Algunos, incluso algunos creyentes, descubren la meditación en el zen o en el budismo porque desatendieron la llamada de Cristo a la oración cotidiana, desde la intimidad en la que somos, y desde la que vivimos. También es verdad que las parroquias y las comunidades cristianas no hemos enseñado ni alentado sino a rezar oraciones vocales, o a vivir una oración mercantilista, o a acudir al Señor en situaciones de problemas o enfermedad grave.
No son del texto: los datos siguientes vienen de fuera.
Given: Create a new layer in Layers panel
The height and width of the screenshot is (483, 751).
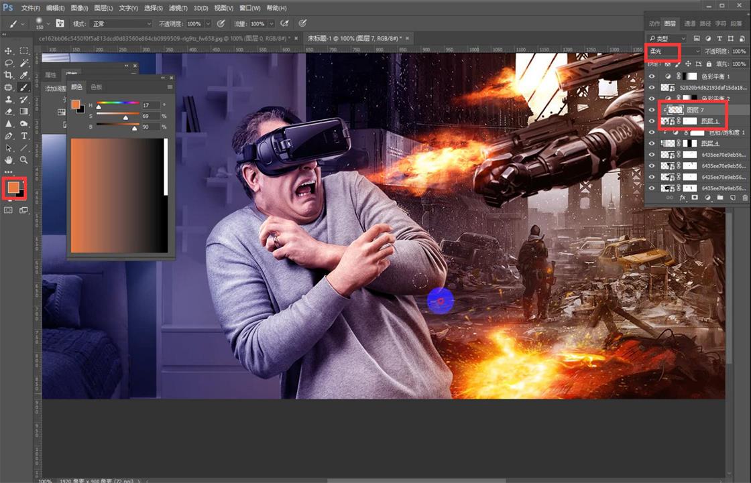Looking at the screenshot, I should (x=732, y=197).
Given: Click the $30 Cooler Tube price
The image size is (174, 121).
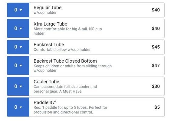Looking at the screenshot, I should (156, 86).
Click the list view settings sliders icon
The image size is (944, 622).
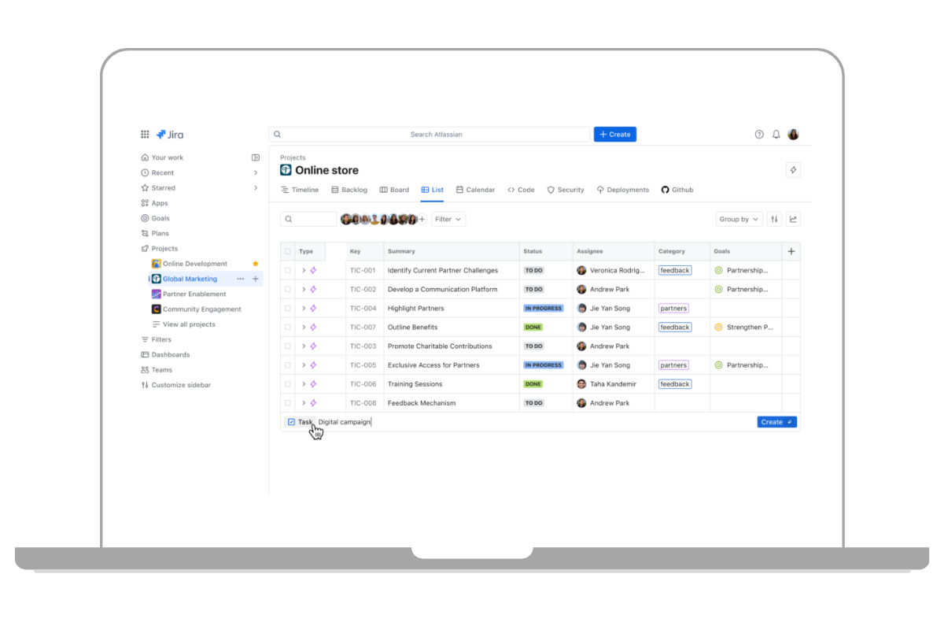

Pero Jesús quiere estar cerca de nosotros siempre; él quiere sembrar en nosotros la semilla de su presencia constante, para que vivamos en una actitud de serenidad profunda y de acción de gracias. Si quieres vivir sereno y con alegría, reza. La oración te enseñará a dejar los criterios de este mundo; criterios de posesión, de éxito externo, de acumulación, para vivir en la simplicidad y la belleza de su amor. El que reza, ama. El que reza como un pobre, de los pobres se compadece. El que reza por la paz, se hace artesano de la concordia. El que reza incansablemente por la justicia, encuentra modos y formas de impulsar un mundo más humano.
La oración es el pan cotidiano de nuestras almas.